-- Try it --
Set down all of the lines below exactly as they are given.

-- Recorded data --
:::::

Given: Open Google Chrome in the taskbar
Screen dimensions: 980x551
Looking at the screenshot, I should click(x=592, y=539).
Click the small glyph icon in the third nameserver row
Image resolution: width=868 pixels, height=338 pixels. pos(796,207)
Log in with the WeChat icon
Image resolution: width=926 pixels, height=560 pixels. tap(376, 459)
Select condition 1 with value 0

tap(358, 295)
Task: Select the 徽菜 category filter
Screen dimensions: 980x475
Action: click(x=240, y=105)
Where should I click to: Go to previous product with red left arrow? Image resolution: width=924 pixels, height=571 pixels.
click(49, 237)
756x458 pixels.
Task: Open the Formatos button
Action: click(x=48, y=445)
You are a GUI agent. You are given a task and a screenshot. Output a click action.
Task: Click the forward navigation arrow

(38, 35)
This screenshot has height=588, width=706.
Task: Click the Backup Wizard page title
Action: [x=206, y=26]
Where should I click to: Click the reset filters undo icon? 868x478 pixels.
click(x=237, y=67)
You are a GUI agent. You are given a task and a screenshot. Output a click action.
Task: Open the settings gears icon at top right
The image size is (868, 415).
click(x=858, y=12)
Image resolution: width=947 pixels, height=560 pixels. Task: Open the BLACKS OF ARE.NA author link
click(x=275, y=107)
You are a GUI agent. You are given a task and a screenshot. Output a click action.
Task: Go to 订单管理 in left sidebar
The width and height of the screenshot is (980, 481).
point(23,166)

:::::

-- Output --
Given: Open Google Chrome in the taskbar
Screen dimensions: 980x551
Looking at the screenshot, I should click(x=592, y=539).
Click the small glyph icon in the third nameserver row
Image resolution: width=868 pixels, height=338 pixels. pos(796,207)
Log in with the WeChat icon
Image resolution: width=926 pixels, height=560 pixels. tap(376, 459)
Select condition 1 with value 0

tap(358, 295)
Task: Select the 徽菜 category filter
Screen dimensions: 980x475
Action: click(x=240, y=105)
Where should I click to: Go to previous product with red left arrow? Image resolution: width=924 pixels, height=571 pixels.
click(49, 237)
756x458 pixels.
Task: Open the Formatos button
Action: click(x=48, y=445)
You are a GUI agent. You are given a task and a screenshot. Output a click action.
Task: Click the forward navigation arrow

(38, 35)
This screenshot has height=588, width=706.
Task: Click the Backup Wizard page title
Action: [x=206, y=26]
Where should I click to: Click the reset filters undo icon? 868x478 pixels.
click(x=237, y=67)
You are a GUI agent. You are given a task and a screenshot. Output a click action.
Task: Open the settings gears icon at top right
The image size is (868, 415).
click(x=858, y=12)
Image resolution: width=947 pixels, height=560 pixels. Task: Open the BLACKS OF ARE.NA author link
click(x=275, y=107)
You are a GUI agent. You are given a task and a screenshot. Output a click action.
Task: Go to 订单管理 in left sidebar
The width and height of the screenshot is (980, 481).
point(23,166)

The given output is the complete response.